Kennedy agreed. “Employment law changes on a regular basis, so handbook policies should be reviewed on a regular basis, to make sure they contain up-to-date language.”
Still, amid all the talk of violations and firings, Gannon said, the greatest value of a handbook is in its power to prevent some of those incidents in the first place.
“If an employee knows what can potentially lead to discipline, I think the employee is less likely to engage in that behavior,” he told BusinessWest. “That’s one of the really nice things about a handbook — it sets out what your expectations are. The goal of discipline is not to create a path that justifies termination. The goal of discipline is to correct behavior so that somebody can stay with the company for a long time and be a valued contributor to the group.”
To that end, he continued, “if you do need to discipline, it’s easier to explain why when you can point to handbook and say, ‘look, this is company policy, and you violated it. Sorry, but I have to write you up.’”
Turn the Page
That said, a handbook also helps with a company’s defense is they are sued, Gannon noted.

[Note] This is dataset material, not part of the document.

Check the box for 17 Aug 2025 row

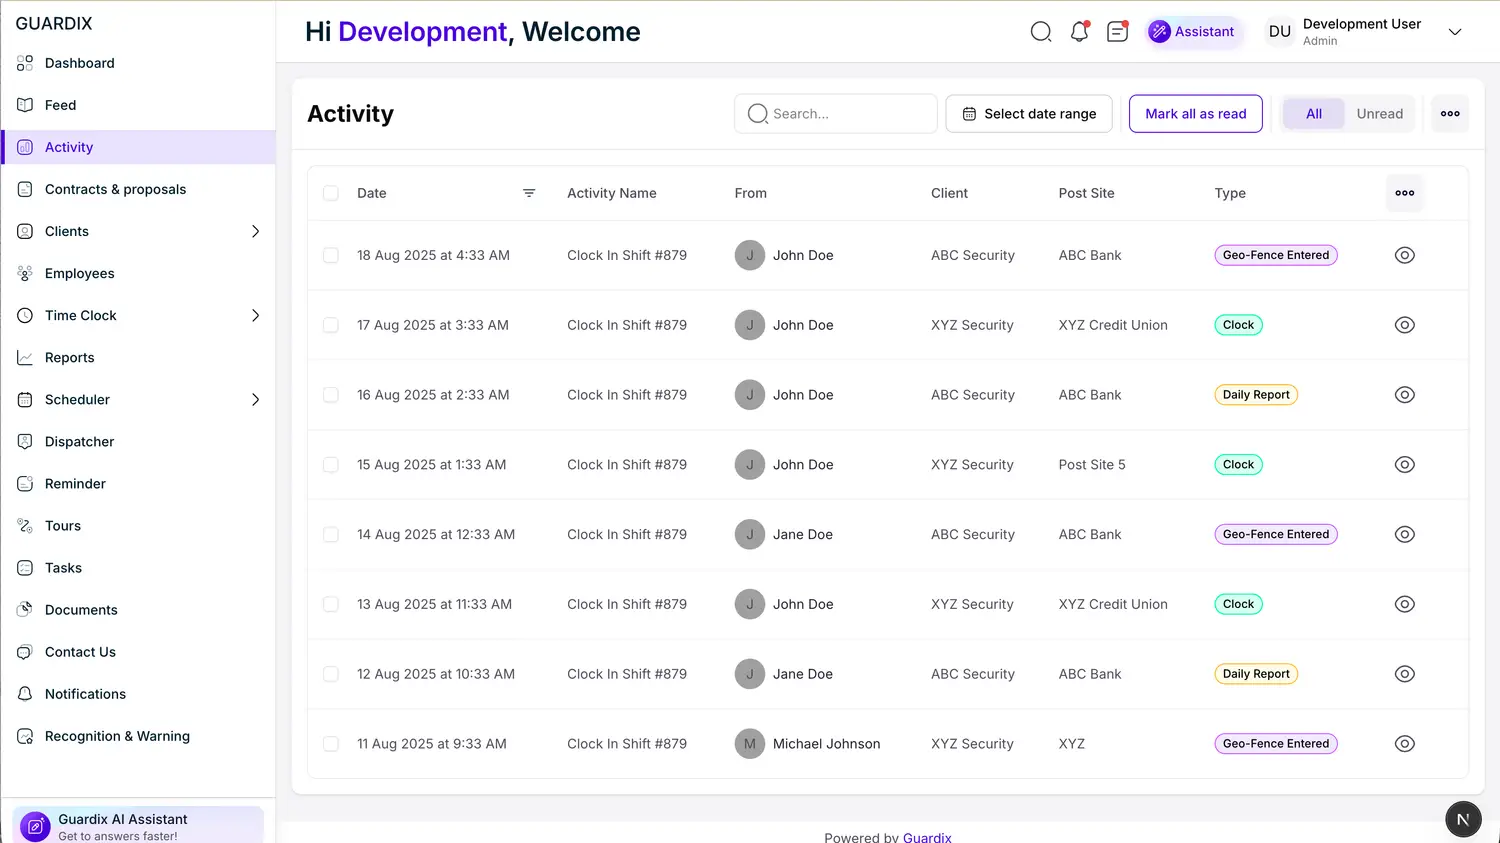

“If an employee claims they were fired because of a protected characteristic, it’s the employer’s burden to demonstrate to a judge or jury that, no, this is the real reason this person was fired. It’s nice to be able to point to a policy in a handbook that makes it clear this is why the employer took a particular action, that it wasn’t an arbitrary decision one supervisor just came up with. The company considered this particular issue, went to the extent of drafting a handbook putting this policy in place and having the employee sign off on it, and there’s an expectation the policy is going to be followed.”
Carr, who told BusinessWest he has drafted or reviewed “many, many handbooks,” emphasized, however, that a good policy holds up in court only if the employer actually enforces that policy uniformly and consistently.
“Otherwise, it’s just empty rhetoric. Sexual harassment is a perfect example, and a timely one,” he said.
Elaborating, he said virtually every company has an anti-sexual-harassment policy, and one of the tenets of sexual-harassment law is the question of whether an employer knew about, or should have known about, the alleged violations. “If the employee can show the employer was not diligent about enforcing their own policies, it creates the impression they dropped the ball and should have known.”
It’s a lesson many companies continue to learn the hard way.
Simply put, Kennedy said, “what’s bad about having a handbook is if you don’t follow it.”